Charlie sat in the bathroom with the door shut. She would have locked it if she could. Before the orderly came to clean the place, she had been doing some simple exercises she had found in a book. The orderly came to keep it orderly. Now the toilet seat felt cold under her. The white light from the fluorescents that ringed the bathroom mirror made everything seem cold, and too bright.

At first there had been a live-in “companion,” a woman of about forty-five. She was supposed to be “motherly,” but the “motherly companion” had hard green eyes with small flecks in them. The flecks were like ice. These were the people who had killed her real mother; now they wanted her to live here with the “motherly companion.” Charlie told them she didn’t want the “motherly companion.” They smiled. Then Charlie stopped talking, and she didn’t say another word until the “motherly companion” left, taking her green ice-chip eyes with her. She had made a deal with that man Hockstetter: she would, answer his questions, and his alone, if he would get that “motherly companion” out. The only companion she wanted was her father, and if she couldn’t have him, she would be alone.

In many ways she felt that the last five months (they told her it was five months; it didn’t feel like anything) had been a dream. There was no way to mark time, faces came and went with no memories attached to them, disembodied as balloons, and food had no particular taste. She felt like a balloon herself sometimes. She felt as if she were floating. But in a way, her mind told her with perfect certitude, it was fair. She was a murderer.

She had broken the worst of the Ten Commandments and was surely damned to hell.

She thought about this at night, with the lights turned down low so that the apartment itself seemed like a dream. She saw it all. The men on the porch wearing their crowns of flame. The cars exploding. The chickens catching fire. The smell of burning that was always the smell of smoldering stuffing, the smell of her teddy bear.

(and she had liked it)

That was it; that was the trouble. The more she had done it the more she had liked it; the more she had done it the more she had been able to feel the power, a living thing, getting stronger and stronger. It was like a pyramid standing upside down, standing on its tip, and the more you did it the harder it got to stop it. It hurt to stop it.

(and it was fun)

and so she was never going to do it again. She would die in here before she did it again. Maybe she even wanted to die in here. The idea of dying in a dream wasn’t scary at all.
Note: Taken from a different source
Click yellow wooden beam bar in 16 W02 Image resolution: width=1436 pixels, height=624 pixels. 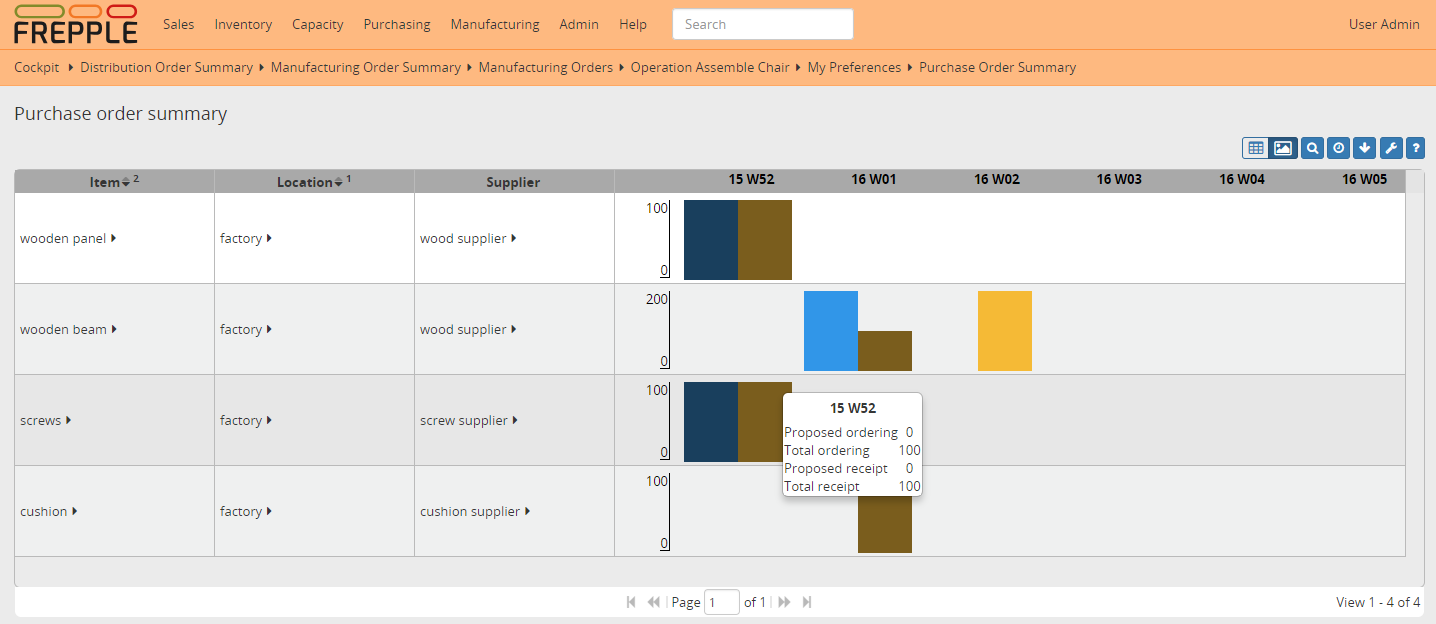(1004, 331)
The only two faces that weren’t totally dissociated were Hockstetter’s and that of the orderly who came to clean her apartment every day. Charlie had asked him once why he had to come every day, since she wasn’t messy.

John-that was his name-had taken a scrungy old pad from his back pocket and a cheap ballpoint pen from his breast pocket. He said “That’s just my job, kid.” And on the paper he wrote Because they’re full of shit, why else?
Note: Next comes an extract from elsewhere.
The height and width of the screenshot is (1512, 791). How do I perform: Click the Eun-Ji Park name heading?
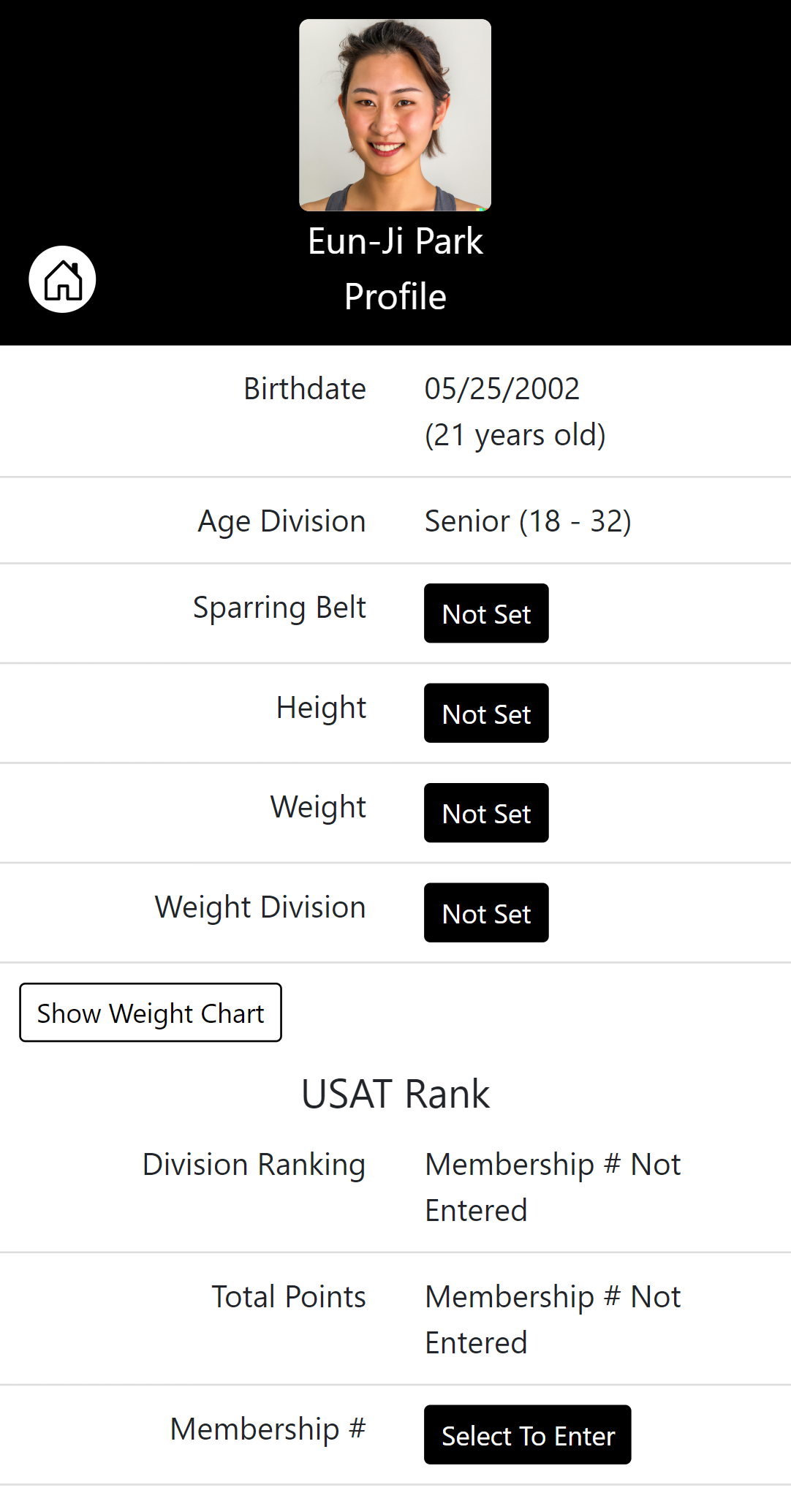(395, 241)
She had almost giggled but had stopped herself in time by thinking of men with crowns of fire, men who smelled like smoldering teddy bears. Giggling would have been dangerous. So she simply pretended that she hadn’t seen the note or didn’t understand it. The orderly’s face was a mess. He wore an eyepatch. She felt sorry for him and once she had almost asked him what happened-if he had been in a car accident or something-but that would have been even more dangerous than giggling at his note. She didn’t know why, but she felt that in every fiber.